In the past couple of years, Bank of America has been spending billions of dollars to grow its digital business. The efforts appear to be paying off. When the Charlotte, North Carolina bank reported first-quarter earnings earlier this week it said it ended the three month period with 27.1 million mobile banking customers that use the app regularly. That’s up 9% on a year-over-year basis. Meanwhile, Zelle, the peer-to-peer payment service had 5.4 million users at the end of the quarter while its take on the voice-activated digital assistant–Erica– now has 6.3 million users. As it stands, 77% of its deposit transactions are completed through digital methods.
It’s also gearing up to roll out a digital portal dubbed Life Plan that helps users achieve financial goals based on the stages of their lives. The platform will be customizable and provide advice and tips focused on different financial stages whether it’s purchasing a home, paying for college or saving for retirement.

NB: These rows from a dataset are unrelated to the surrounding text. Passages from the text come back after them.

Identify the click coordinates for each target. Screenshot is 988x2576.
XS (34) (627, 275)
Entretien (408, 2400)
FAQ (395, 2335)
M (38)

“Financial services is going through a massive transformation. We know that building lifelong relationships is what really helps them achieve financial goals,” David Tyrie, head of advanced solutions and digital banking at Bank of America said. “Whether things are good or bad, whether you (customers) are doing well or not doing well the objective is to help everybody achieve their best financial life.”
When it comes to analyzing Bank of America’s prospects, fintech is becoming an increasingly important component. It’s not driving the stock like declining interest income will but it is something investors are mindful of. “This is an area that the majority of banks are thinking hard about,” John Jordan, a portfolio manager at Janus Henderson Investors said. “As one of the largest banks in the U.S. Bank of America has the scale advantage for some of these tech investments and digital opportunities. That doesn’t mean they can rest on their laurels.”
Bank of America isn’t alone. In addition to its traditional rivals, the company has to contend with fintechs that have been entering financial markets and disrupting them. It’s happening in consumer banking, lending, and payments. They are garnering lofty valuations along the way as venture capitalists pour billions of dollars into their business ideas. That hasn’t been lost on the big banks. After a period of resistance, they are now creating similar technology via internal developments, acquisitions, and partnerships.
For Bank of America, partnering is one strategy, but a lot of the work is being done internally with a focus on digital services for saving, borrowing and investing. There’s also a huge heaping of personalization. Take Erica for one example. Thanks to artificial intelligence and machine learning when asked, Erica can tick off a list of recurring payments in a bank account and provide insight into spending habits. With personalization, the bank can provide actionable advice at the right time instead of listing information that may not be applicable to the customer. It wants to cater to everyone from the pay-to-pay check consumers to the couple with more complex wealth management needs. “The wow factor is how the experience comes across,” said Tyrie. “Technology is secondary.”
On top of the digital layers, Bank of America is leveraging its physical branches, betting customers still need some hand-holding or advice from time to time. That may not be true of the youngest millennials. New research from FIS, the financial technology company, found 65% of millennials between the ages of 18 and 26 never used a branch at all in the prior month. Nevertheless, Tyrie said Bank of America’s network of financial centers is the key to bringing it all together. “I own the digital side for Bank of America as well as the Financial Centers. There’s a reason they are integrated into one push,” he said.
Complacency doesn’t appear to be on the radar of Bank of America either. In conjunction with its earnings report it said that while technology spending has been about $3 billion a year for several years now it will be 10% higher in 2019, thanks to savings from the tax overhaul. That sends a positive signal to investors who are looking for any evidence the bank could rein in spending to contend with a slowing economy. That’s not to say it was all positive for Bank of America when it reported earnings this week. The company did warn expense levels this year and in 2020 may be different given it increased the level of spending to support its physical and digital expansion and to increase the minimum wage it pays employees. “Investing in technology is very important for Bank of America and for other banks. Some of that is done in-house, some of that is done with the help of third parties and some of that is done through partnerships or investments,” said Janus Henderson’s Jordan. “Bank of America has done a good job but they will continue to need to invest and innovate.”